John McEnroe had the good fortune to draw, then defeat easily, the 437th-ranked player in the world in the first round of this week's Volvo International in Stratton, Vt. Unfortunately for family harmony, that person was his brother, Patrick McEnroe.

Although siblings meet infrequently on the professional tennis tour, where only a handful play, such situations are not uncommon in the amateur ranks.

In next week's American Tennis Association National championship at the Rock Creek Park courts, brothers Lange and Julian Johnson are entered in the open singles division. Lange, 23, has a three-two edge in tournament competition over 27-year-old Julian.

"We've played each other many times but only five times in tournaments," said Lange Johnson, the 14th-seeded player in next week's tournament. "I've won the last two times, but we're still very, very close."

What's the sure-fire strategy for playing a family member? "You just try to block out the fact that it's your brother on the other side of the net," Lange Johnson said. "Naturally you're a little more relaxed because one of the people you want to win is going to, but it's still hard."

Lange Johnson's grandfather, Robert Johnson, who lives in Lynchburg, Va., used to coach Althea Gibson, the first black woman to win the U.S. Open and Wimbledon.
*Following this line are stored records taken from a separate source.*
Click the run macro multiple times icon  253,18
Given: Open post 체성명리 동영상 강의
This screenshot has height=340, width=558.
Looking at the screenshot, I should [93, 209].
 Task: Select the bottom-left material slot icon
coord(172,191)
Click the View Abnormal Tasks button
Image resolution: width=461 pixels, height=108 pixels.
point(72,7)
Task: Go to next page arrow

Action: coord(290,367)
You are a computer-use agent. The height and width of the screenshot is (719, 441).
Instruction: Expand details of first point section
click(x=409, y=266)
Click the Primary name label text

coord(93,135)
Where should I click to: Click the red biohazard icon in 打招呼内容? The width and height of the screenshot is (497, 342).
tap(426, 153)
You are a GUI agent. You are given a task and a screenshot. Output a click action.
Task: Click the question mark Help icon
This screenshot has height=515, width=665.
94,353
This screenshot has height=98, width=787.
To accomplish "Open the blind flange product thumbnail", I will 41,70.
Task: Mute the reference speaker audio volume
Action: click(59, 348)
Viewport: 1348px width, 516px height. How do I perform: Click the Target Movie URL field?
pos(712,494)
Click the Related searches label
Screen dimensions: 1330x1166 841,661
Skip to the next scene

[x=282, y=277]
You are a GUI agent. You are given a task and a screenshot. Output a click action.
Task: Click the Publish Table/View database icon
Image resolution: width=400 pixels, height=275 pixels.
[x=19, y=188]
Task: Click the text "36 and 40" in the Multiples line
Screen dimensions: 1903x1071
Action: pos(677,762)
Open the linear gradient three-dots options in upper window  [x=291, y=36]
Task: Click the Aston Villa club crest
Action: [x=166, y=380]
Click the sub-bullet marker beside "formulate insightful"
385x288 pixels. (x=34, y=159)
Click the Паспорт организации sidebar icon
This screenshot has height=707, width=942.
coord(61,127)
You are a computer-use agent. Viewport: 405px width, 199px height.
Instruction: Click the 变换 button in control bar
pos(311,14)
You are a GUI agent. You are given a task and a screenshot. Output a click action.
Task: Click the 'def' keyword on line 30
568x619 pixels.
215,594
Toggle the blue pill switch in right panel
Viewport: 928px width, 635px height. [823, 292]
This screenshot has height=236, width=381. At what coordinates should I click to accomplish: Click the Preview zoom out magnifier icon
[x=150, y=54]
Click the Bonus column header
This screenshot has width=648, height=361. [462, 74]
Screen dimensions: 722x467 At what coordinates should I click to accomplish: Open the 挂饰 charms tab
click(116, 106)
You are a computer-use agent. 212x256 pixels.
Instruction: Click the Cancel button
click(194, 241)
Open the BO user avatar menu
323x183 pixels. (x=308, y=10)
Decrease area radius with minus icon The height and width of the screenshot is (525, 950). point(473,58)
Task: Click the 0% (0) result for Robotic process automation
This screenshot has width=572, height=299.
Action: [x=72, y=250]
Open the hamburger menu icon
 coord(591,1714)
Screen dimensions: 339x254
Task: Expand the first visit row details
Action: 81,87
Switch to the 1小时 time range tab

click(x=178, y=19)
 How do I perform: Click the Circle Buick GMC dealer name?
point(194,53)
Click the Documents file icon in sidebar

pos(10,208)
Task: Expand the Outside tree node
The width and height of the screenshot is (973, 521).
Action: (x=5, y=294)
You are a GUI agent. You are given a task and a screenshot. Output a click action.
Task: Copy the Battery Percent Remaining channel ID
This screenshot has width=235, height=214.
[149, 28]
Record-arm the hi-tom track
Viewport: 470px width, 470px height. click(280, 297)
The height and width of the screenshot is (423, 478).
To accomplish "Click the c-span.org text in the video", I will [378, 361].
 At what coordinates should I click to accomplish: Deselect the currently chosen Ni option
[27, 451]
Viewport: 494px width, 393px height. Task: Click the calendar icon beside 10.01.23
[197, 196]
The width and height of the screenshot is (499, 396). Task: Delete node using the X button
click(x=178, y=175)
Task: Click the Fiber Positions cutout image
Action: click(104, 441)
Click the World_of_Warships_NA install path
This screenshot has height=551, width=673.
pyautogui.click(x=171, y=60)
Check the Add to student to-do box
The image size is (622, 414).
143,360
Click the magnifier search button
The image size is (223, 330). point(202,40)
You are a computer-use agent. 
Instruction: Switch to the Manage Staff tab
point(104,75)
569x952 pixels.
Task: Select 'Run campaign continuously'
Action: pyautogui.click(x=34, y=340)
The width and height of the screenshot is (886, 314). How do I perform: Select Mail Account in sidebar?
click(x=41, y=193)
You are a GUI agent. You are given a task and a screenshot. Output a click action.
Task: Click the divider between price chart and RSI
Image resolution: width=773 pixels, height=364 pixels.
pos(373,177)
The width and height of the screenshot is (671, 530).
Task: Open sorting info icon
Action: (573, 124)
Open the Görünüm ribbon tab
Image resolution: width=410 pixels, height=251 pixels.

His father, Robert Jr., has played competitive tennis most of his life and will play here next week in the ATA 55-over division.

Robert Johnson used to take his son Lange to the pro tournaments at Rock Creek stadium. "I used to watch the lefties, Orantes, Laver, then try to apply what I learned by watching them." By age 13, Lange was good enough to beat his dad.

His high school tenure reads like a travelogue: from Potomac to boarding school in Simsbury, Conn., to Wilson High School in the District to Bradenton, Fla., home of the fabled Nick Bollitieri Tennis Academy.

The last time the ATA championships were held in Washington (1972), Lange Johnson won the 12-and-under division. He did not have to play his brother then.

"I hope I don't have to play Julian in this tournament," he said. "But if I do, I hope it's in the finals."

The tournament begins Monday at 9 a.m. Adults play at the Rock Creek courts at 16th and Kennedy Streets NW, with the men's and women's semifinals Friday at 10:30 a.m. and the finals on Saturday; women at noon, men at 1.

Junior matches will be held at the East Potomac courts at Hains Point from Monday through Saturday.

Today from noon to 5 there will be celebrity matches at Rock Creek, featuring Mayor Marion Barry, Capital Centre owner Abe Pollin, media personalities Glenn Brenner and Renee Pouissant, and former Washington Bullets forward Bobby Dandridge.